If you had the OneTouch Ping Glucose Management System from Animas (West Chester, Pennsylvania) and LifeScan (Milpitas, California), both Johnson & Johnson (J&J; New Brunswick, New Jersey) companies, you could keep your pump clipped discreetly under your clothing and use the OneTouch Ping meter-remote to calculate insulin doses and opt to wirelessly instruct the pump to deliver them without touching the pump at all.

That's one example Melissa Katz, a spokeswoman for Animas, used to tell Medical Device Daily what sets the OneTouch Ping apart from other glucose management systems on the market. Yesterday the company reported FDA clearance of the device, which it says is the first full-feature insulin pump that wirelessly communicates with a blood glucose meter-remote.

"We're always trying to think about how can we make the life of somebody who uses this pump easier," Katz said. "There are a lot of people who work here who use the pump too, so they're giving us their advice as well."

Katz also provided an example of a mother at a birthday party with her child who has diabetes and she's trying to catch him to check his pump. Because the OneTouch system is wireless up to 10 feet, the mother could use the meter-remote to instruct her child's pump to deliver insulin while he is still playing with the other children.

"OneTouch Ping provides patients the advanced insulin pump technology from Animas plus the OneTouch blood glucose technology they trust, put together into a system that offers the discretion, convenience and option of remote insulin dosing," said Juan Frias, MD, chief medical officer and VP of medical affairs at Animas. "People using OneTouch Ping will no longer have to access their pump to deliver a bolus, ultimately making life with diabetes a little easier."

While the wireless capability is a definite advantage, Katz said the OneTouch Ping meter-remote and the pump also work independently. So, for example, if you get on an airplane and forget your meter you can still use the pump, she said.

The company said OneTouch Ping also is the first integrated product from two companies within the diabetes care group of J&J, Animas and LifeScan, makers of the OneTouch brand of glucose meters and OneTouch Ultra test strips.

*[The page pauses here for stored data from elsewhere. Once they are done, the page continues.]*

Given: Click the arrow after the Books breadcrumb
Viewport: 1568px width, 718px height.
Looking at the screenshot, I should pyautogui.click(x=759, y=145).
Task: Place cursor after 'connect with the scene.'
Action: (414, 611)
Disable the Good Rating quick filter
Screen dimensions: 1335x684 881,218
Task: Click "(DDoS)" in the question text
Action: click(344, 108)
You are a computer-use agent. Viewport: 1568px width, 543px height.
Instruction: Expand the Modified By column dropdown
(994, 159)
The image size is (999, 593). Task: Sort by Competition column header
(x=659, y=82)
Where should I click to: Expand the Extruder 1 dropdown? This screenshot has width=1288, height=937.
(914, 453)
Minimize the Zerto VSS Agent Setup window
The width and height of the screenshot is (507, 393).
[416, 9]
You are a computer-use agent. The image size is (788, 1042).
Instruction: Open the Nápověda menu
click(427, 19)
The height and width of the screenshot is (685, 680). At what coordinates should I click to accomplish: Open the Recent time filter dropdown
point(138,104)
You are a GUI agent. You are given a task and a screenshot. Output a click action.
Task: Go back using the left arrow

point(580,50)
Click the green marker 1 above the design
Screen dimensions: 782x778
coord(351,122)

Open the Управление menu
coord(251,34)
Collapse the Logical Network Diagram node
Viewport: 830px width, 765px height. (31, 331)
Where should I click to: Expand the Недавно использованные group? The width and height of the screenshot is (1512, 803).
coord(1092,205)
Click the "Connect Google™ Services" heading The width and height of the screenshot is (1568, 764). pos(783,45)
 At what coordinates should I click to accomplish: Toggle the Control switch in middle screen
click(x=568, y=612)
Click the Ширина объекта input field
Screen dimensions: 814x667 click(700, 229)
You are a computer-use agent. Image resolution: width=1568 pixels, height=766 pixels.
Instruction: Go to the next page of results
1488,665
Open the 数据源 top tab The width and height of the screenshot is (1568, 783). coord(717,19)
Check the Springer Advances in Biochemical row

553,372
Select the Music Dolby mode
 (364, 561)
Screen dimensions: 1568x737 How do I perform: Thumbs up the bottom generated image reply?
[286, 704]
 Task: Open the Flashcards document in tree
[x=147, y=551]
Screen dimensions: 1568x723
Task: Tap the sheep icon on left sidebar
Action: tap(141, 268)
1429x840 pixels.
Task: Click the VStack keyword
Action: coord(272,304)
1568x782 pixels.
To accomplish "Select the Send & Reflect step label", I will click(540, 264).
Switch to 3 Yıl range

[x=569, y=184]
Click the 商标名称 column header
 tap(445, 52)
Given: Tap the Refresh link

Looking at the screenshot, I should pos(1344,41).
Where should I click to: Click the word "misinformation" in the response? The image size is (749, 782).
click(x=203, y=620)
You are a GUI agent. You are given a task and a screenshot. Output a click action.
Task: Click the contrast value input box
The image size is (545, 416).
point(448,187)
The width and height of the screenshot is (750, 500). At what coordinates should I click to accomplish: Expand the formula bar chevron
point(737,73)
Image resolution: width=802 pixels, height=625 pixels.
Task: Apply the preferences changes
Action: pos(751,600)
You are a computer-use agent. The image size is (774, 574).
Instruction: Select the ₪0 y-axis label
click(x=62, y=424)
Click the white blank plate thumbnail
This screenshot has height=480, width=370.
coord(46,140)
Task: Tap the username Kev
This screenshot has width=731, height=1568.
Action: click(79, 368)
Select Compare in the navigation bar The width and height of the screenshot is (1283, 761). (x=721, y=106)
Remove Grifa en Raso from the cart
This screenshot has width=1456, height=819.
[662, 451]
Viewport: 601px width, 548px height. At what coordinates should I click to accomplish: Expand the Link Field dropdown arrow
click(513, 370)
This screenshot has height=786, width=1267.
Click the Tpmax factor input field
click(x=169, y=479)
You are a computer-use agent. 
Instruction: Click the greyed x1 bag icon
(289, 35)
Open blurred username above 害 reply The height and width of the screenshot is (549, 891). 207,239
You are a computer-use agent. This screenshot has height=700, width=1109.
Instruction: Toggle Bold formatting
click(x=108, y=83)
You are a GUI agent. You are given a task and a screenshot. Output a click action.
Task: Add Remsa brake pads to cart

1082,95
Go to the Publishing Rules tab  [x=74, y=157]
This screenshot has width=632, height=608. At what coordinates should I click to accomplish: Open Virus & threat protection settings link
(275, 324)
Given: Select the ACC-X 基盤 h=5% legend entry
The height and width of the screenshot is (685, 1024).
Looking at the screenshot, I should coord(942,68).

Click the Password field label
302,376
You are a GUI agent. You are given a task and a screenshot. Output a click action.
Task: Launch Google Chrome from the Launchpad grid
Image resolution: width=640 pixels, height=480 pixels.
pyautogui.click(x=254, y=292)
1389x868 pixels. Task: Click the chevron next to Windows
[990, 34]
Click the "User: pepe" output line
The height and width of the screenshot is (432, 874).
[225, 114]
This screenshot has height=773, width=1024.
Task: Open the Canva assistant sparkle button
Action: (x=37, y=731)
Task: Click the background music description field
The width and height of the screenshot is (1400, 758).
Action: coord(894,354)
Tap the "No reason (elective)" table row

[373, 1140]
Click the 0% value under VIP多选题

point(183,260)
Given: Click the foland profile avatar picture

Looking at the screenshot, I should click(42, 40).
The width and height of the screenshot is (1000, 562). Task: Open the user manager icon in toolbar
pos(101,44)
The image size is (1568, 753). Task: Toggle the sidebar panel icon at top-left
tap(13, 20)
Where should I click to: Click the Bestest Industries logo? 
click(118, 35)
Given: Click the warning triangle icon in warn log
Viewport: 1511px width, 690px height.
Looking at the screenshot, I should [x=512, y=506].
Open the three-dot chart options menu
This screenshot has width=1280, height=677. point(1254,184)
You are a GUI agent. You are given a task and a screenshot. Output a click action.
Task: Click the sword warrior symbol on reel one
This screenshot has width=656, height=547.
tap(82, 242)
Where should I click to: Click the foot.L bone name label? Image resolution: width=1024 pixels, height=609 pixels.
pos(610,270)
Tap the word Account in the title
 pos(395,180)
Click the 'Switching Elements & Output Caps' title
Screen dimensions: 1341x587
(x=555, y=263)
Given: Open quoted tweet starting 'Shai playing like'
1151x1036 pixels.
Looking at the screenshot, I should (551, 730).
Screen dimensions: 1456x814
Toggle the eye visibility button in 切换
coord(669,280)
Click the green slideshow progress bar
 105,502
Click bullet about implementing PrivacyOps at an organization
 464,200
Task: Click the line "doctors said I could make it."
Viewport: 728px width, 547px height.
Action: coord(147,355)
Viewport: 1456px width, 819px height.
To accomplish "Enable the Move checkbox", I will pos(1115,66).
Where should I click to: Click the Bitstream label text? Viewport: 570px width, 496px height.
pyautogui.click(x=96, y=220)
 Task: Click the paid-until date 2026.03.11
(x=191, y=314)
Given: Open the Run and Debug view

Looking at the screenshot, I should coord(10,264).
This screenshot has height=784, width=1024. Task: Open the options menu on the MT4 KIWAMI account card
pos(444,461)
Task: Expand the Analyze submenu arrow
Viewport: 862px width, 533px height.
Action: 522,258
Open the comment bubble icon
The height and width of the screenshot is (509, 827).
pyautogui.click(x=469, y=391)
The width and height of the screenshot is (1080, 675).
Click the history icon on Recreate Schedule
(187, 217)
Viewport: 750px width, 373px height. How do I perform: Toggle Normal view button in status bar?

Katz said that OneTouch Ping also is waterproof up to 12 feet for 24 hours and has a color screen for better pump readability. The device also offers individualized control and delivers the lowest basal increments (0.025 U/hr) and lowest bolus increments (0.05 U) available to more precisely match patient insulin needs, the company noted.

The OneTouch Ping system will also work with the recently cleared ezManager MAX diabetes management software designed to allow users to download important diabetes management data from the insulin pump and meter-remote, Animas said. Integrated blood glucose data from the meter-remote and insulin dosing data may be downloaded for review, analysis and evaluation of insulin delivery and blood glucose history to better inform healthcare decision-making. The ezManager MAX software is Mac- and PC-compatible, the company said.

Katz said the OneTouch Ping system will be available for shipment in mid-August but the company is already taking orders.

In addition to the OneTouch Ping glucose management system, Animas offers the Animas 2020 insulin pump, Inset 30 infusion set, and ezManager MAX software.

The name of the device brings to mind a similar diabetes tool, the OneTouch UltraLink meter, from Medtronic (Minneapolis), which won FDA clearance in the spring (Medical Device Daily, April 29, 2008). Medtronic's device is designed to transmit glucose readings directly to its MiniMed Paradigm insulin pumps and the Guardian Real-Time Continuous Glucose Monitoring System.

Medtronic signed an agreement last year with LifeScan to distribute and co-market new blood glucose meters to be developed by LifeScan for Medtronic patients using the OneTouch platform (MDD, Aug. 23, 2007).